They say you gotta know when to hold 'em, know when to fold 'em. Yesterday, at an IEP meeting for my daughter, I folded. I'm still not sure I did the right thing. I think I had the winning hand. But sometimes, keeping the other folks at the table from drawing their pistols is reason enough to back away.
In the month since my daughter's aide started work, I've tried hard to explain what I mean by "don't help her too much." I've given suggestions for help I thought might actually be helpful. And at some point, I've ticked off the teacher and the aide. The child study team leader advised that if I want what's best for my daughter, I should be quiet and listen to the teacher, who knows her. This would be the teacher who has had her in class for two months. As opposed to me, who has known her for seven of her eleven years. But is, after all, only a parent.
My last salvo was a long letter to the child study team leader explaining my observations and conclusions, just to get it off my chest and say where I'm coming from. The woman professed to "love it." But not agree with a word of it, judging by the amount of support I got when it came right down to putting plans on paper. I still feel strongly that my daughter is more capable and less in need of help than anybody else is willing to believe; and I still feel that sometimes getting Cs or even Ds (75 percent correct in our district) in subjects that are hard is a worthwhile goal. I still believe that constant help can be as bad for self-esteem as constant failure. Deep down, I wish everybody would just leave her alone and let her be a kid among kids. But the entire weight of special-service momentum is hard against me, and I'm getting tired of pushing.
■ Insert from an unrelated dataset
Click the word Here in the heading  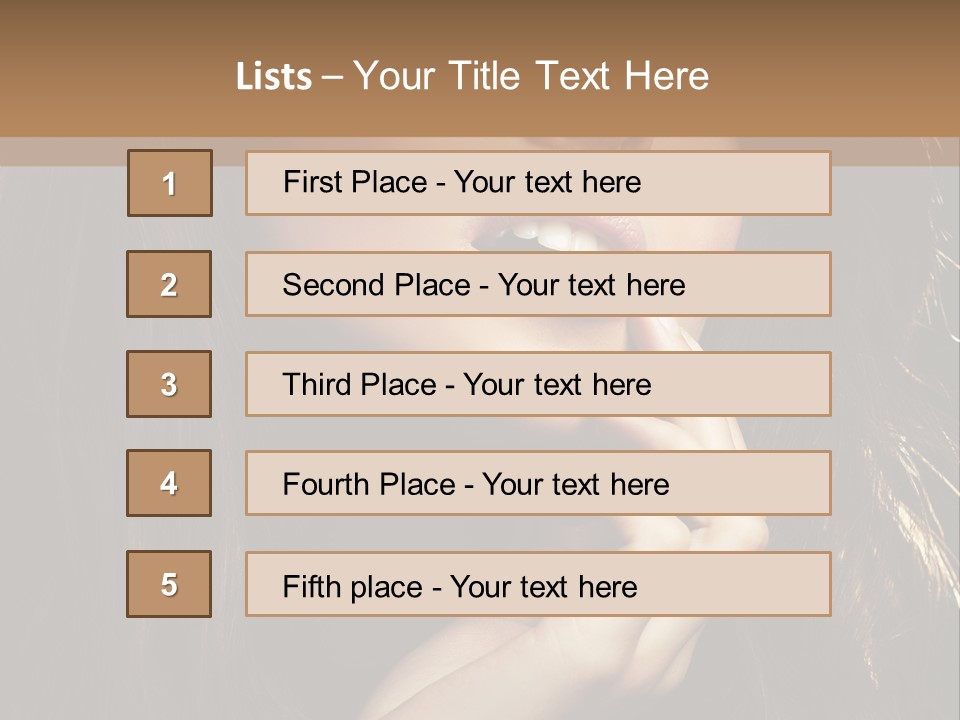point(665,77)
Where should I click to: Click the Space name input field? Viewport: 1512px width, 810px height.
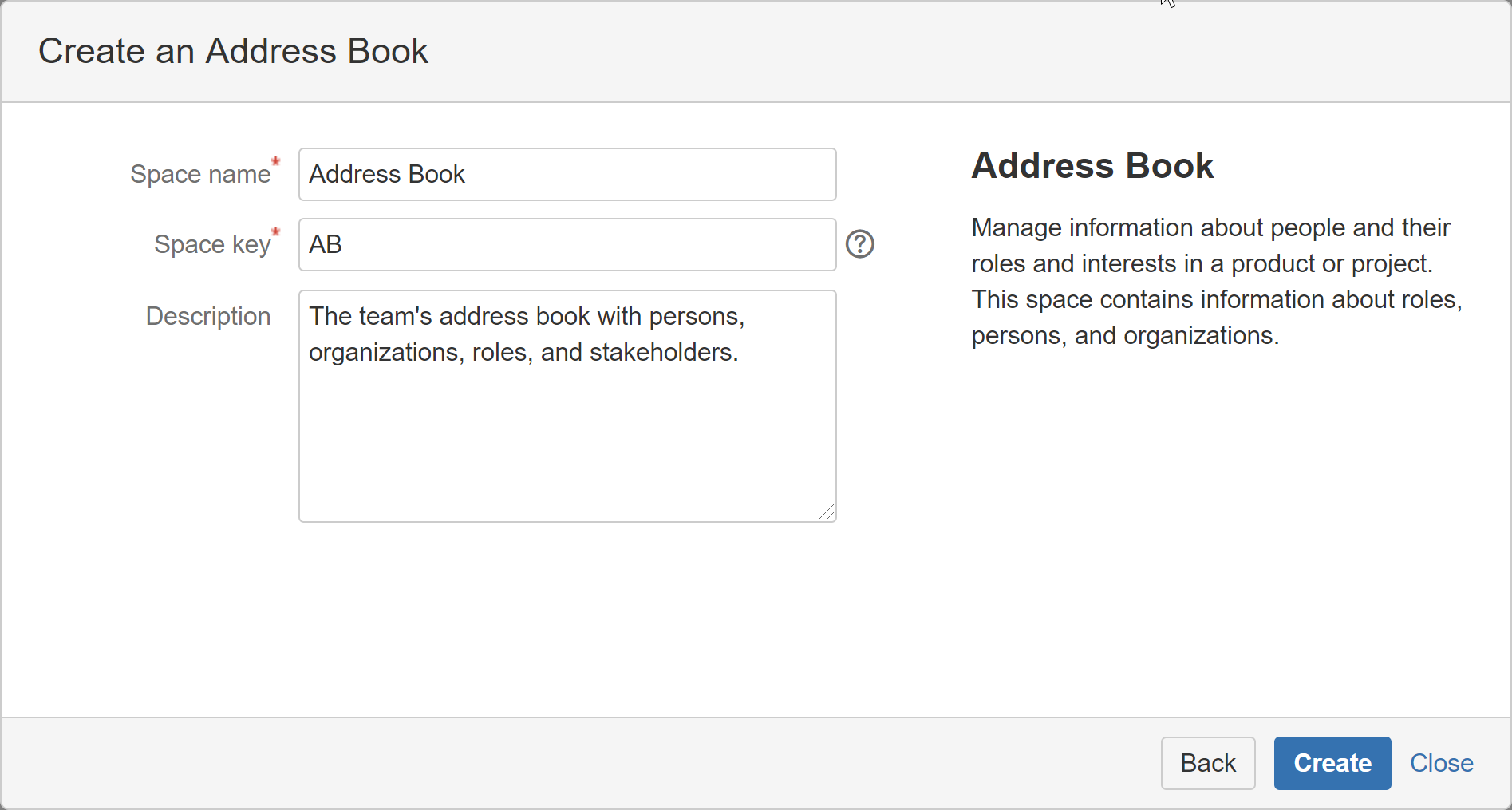tap(567, 174)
So when the teacher and aide insisted that my daughter needs help on tests, even though I had specifically said I thought it was a bad idea, I gave in. And when the child study team leader said that she should be pulled to the back of the room to have tests read to her, even though she did just fine without that last year, I said okay. I made a lot of noise about doing this only so long as it improved her learning, and not just to improve her grade, but realistically, I have no way of knowing if this will be so. I've asked to meet at the next progress report time, and maybe then I'll be feeling a little less beat down and a little more feisty. Until then, well, at least looking through her test folder every week won't be so scary.